Indeed, Patric, my feeling exactly. When I got my TLE-6EX and changed the bulb in my 6C, output was not really, visibly, significantly, higher (I use nimh cells and a 6 cell standard krypton cell) but light was whiter. I guess that as compared to the 5 cell krypton white star (I used a 5cell bulb white star in my 6C), output of the terralux may be less in these 6 cell lights, even with 1,2v rechargeables.

Kind regards,
Joris


----------



## robm (Jan 20, 2009)

Swedpat said:


> robm,
> 
> Actually the number of lumens in themselves doesn't matter for me. I measured the percentual difference between different lights and just compared to the stated rating. Therefore I could confirm that Terralux/3D is around 40% brighter than Terralux/2D, and about the same brightness as standard 6D(a bit brighter with narrow focus, and a bit less bright with wide focus). Consequently we can say:
> 
> ...



Apologies if I mis-understood your post, but I got the impression that you expected the Malkoff to be a big improvement over a TLE, _based on comparing lumen ratings_ between your values and Malkoff's. I wasn't suggesting it won't be better, just that only direct comparisons are really valid.
As such I await your findings 

Out of interest, what method do you use to compare light output? I have found that my eyes on their own are very unreliable, and seem to auto adjust 
too quickly!

And I am a 6EX(B) fan b.t.w. - I have 4 of them!


----------



## 22hornet (Jan 20, 2009)

robm said:


> And I am a 6EX(B) fan b.t.w. - I have 4 of them!


 
Nice to hear you like them .
And you never had any problems with them? Even after longer periods?

Kind regards,
Joris


----------



## robm (Jan 20, 2009)

Not used them for longer than 10 -15 minute bursts, so not really able to address your initial question - which is why I instead chose to chip-in later


----------



## Swedpat (Jan 21, 2009)

robm said:


> Apologies if I mis-understood your post, but I got the impression that you expected the Malkoff to be a big improvement over a TLE, _based on comparing lumen ratings_ between your values and Malkoff's. I wasn't suggesting it won't be better, just that only direct comparisons are really valid.
> As such I await your findings
> 
> Out of interest, what method do you use to compare light output? I have found that my eyes on their own are very unreliable, and seem to auto adjust too quickly!
> ...




Hi robm,

Yes, the eyes ability to measure brightness isn't completely reliable. I noticed that this is true especially when trying to compare the brightness between different light with different tint.
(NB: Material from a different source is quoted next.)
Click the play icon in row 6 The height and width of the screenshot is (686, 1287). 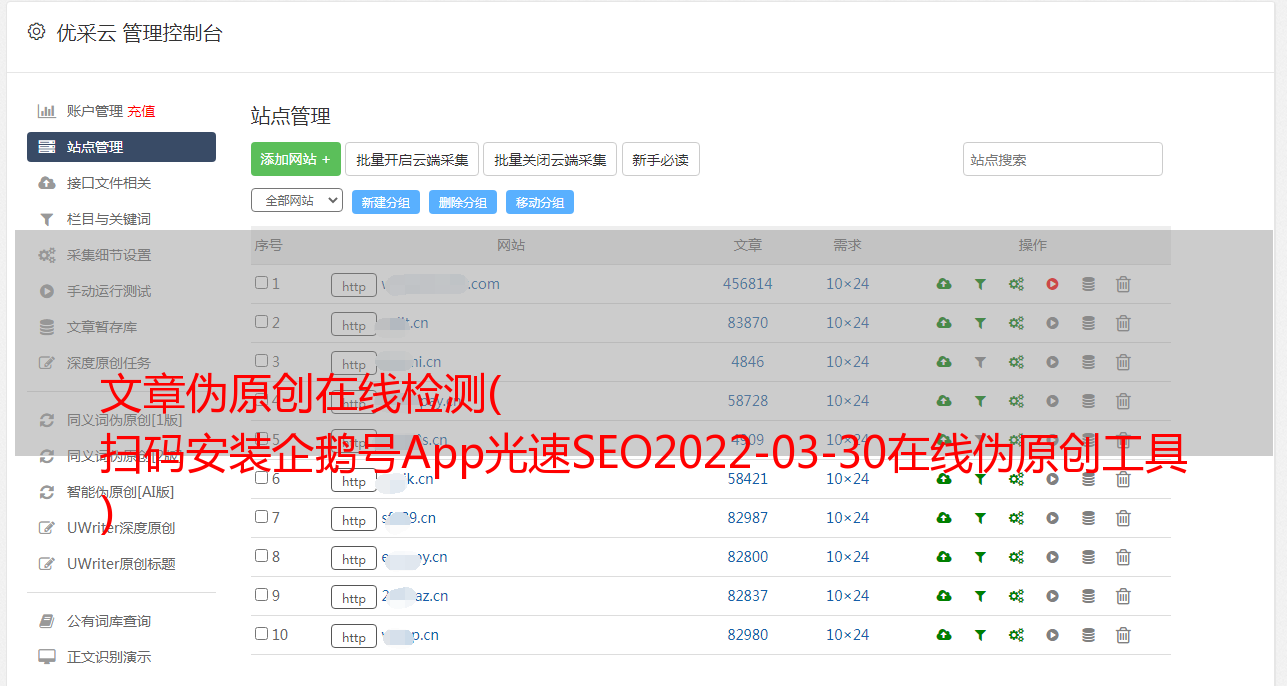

For example between a LED and an incan light with quite equal brightness. Then a luxmeter can tell the truth. 

My method is simple: I place the luxmeter at a table and shine with the light at the ceiling roof above the censor. Then I measure the reflected light. Some people don't believe this is a reliable way to measure, but I am sure it is. Especially because I am careful to hold every light at the same place every time. I also take in consider the total beam size; a light (for example Maglite D-model) I hold higher up than a light with much narrower beam (like a Fenix) to get the projected beam equal sized. Otherwise a light with wider beam will recieve lower rating than one with narrower, though the total lumens output is the same. And the closer I hold the lights from the ceiling roof the less will it be important take in consider the beam width.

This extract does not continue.